ADDENDUM AND ADDITIONAL RESOURCES
Non-Binary: A person whose gender identity does not conform to the gender binary, which is the erroneous idea that only two distinct and opposite genders exist, male and female. In reality, many genders exist (see also Gender Expansive, Genderqueer, Gender Nonconforming). Some nonbinary people identify with more than one gender, while others don’t identify with any. There are many ways to be nonbinary, and everyone’s experience with gender is different.
Offering a Non-Binary category creates space for more athletes to participate. In addition to allowing non-binary people to choose a race category that aligns with their identity, offering the Non-Binary category broadcasts the welcoming of trans people in your race. Trans people should be welcome to self-select the category that best aligns with their identity and feels safe to them; that could include the Women's, Men's, or Non-Binary category.
Pronoun: A word used in place of a name to refer to someone, often in relation to their gender. Gendered pronouns include she/her/hers and he/him/his. (For example, “She marched in the Pride Parade.”) Gender-neutral pronouns include they/them/theirs, used in the singular. (For example, “They are a member of the GSA.”) There are also neopronouns that include ze/zir/zirs, ey/em/eirs, and per/per/pers, as well as many others.
How do I know what pronouns someone uses? They may tell you or you can ask them! It can be as simple as asking “What pronouns do you use?” or “What are your pronouns?” See above for an example of pronouns that people use. It’s also great to introduce yourself with your own pronouns.
Here is an example of an introduction. “Hi, I’m Mo. My pronouns are she/they. What’s your name and what pronouns do you use?”
Using the correct pronoun creates safer and more inclusive spaces for people to be themselves knowing that others are going to respect their identity. While it may seem obvious to you what someone’s pronouns are, you can never know what pronouns someone uses by just looking at them.
What if I make a mistake? We all make mistakes. Apologize genuinely, correct yourself and move on. If you only stay in apology mode, you are making the situation about you, and that’s not ok. Acknowledge the mistake and adjust your language.
ADDENDUM AND ADDITIONAL RESOURCES
“It is important to understand the longstanding history that has brought you to reside on the land, and to seek to understand your place within that history. Land acknowledgements do not exist in a past tense, or historical context: colonialism is a current ongoing process, and we need to build our mindfulness of our present participation.” Land acknowledgments shouldn’t be grim.

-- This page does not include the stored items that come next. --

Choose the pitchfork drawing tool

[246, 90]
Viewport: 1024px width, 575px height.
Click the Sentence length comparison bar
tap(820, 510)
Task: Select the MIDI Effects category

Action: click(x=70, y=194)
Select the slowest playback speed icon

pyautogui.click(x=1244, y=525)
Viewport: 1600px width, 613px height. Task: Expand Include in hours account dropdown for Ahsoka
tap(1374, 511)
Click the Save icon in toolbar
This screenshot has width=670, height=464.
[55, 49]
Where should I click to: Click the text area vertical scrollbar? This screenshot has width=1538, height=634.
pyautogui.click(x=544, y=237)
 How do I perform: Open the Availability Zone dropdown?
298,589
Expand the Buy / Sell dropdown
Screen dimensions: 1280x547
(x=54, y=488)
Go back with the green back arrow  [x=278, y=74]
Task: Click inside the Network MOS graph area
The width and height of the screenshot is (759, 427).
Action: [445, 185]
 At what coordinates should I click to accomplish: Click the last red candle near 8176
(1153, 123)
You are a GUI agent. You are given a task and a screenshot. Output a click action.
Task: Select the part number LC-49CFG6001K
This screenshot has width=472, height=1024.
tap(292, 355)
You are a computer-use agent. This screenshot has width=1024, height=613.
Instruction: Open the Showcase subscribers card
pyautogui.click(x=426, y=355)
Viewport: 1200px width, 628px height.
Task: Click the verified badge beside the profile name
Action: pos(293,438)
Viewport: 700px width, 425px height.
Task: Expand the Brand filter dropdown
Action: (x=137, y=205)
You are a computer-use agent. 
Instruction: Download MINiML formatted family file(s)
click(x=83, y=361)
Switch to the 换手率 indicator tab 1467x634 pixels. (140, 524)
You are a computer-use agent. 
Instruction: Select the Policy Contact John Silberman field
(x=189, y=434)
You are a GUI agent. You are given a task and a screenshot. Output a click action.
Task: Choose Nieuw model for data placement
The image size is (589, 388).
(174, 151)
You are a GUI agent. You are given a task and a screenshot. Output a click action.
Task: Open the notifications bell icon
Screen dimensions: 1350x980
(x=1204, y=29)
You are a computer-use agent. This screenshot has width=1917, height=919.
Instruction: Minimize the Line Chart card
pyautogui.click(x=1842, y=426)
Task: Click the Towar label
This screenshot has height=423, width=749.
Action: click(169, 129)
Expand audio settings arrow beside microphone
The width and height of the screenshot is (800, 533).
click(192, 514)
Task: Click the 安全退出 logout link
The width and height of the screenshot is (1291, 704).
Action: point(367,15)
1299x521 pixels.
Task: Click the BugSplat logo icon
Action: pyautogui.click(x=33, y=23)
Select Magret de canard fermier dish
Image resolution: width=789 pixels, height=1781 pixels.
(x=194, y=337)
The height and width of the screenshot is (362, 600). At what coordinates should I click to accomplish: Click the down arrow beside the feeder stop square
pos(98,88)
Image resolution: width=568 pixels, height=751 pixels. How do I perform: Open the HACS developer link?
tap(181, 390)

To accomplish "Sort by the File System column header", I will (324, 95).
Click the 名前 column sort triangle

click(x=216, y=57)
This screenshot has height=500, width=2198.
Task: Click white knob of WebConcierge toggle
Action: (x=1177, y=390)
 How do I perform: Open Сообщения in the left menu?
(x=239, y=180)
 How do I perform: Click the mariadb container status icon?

They should function as living celebrations of Indigenous communities. Ask yourself, “How am I leaving Indigenous people in a stronger, more empowered place because of this land acknowledgment?” Focus on the positivity of who Indigenous people are today. Starting somewhere is better than not trying at all. We need to share in Indigenous peoples’ discomfort. They’ve been uncomfortable for a long time. Dr. Kate Beane (Flandreau Santee Dakota and Muskogee Creek) says, “We have to try. Starting out with good intentions and a good heart is what matters most.”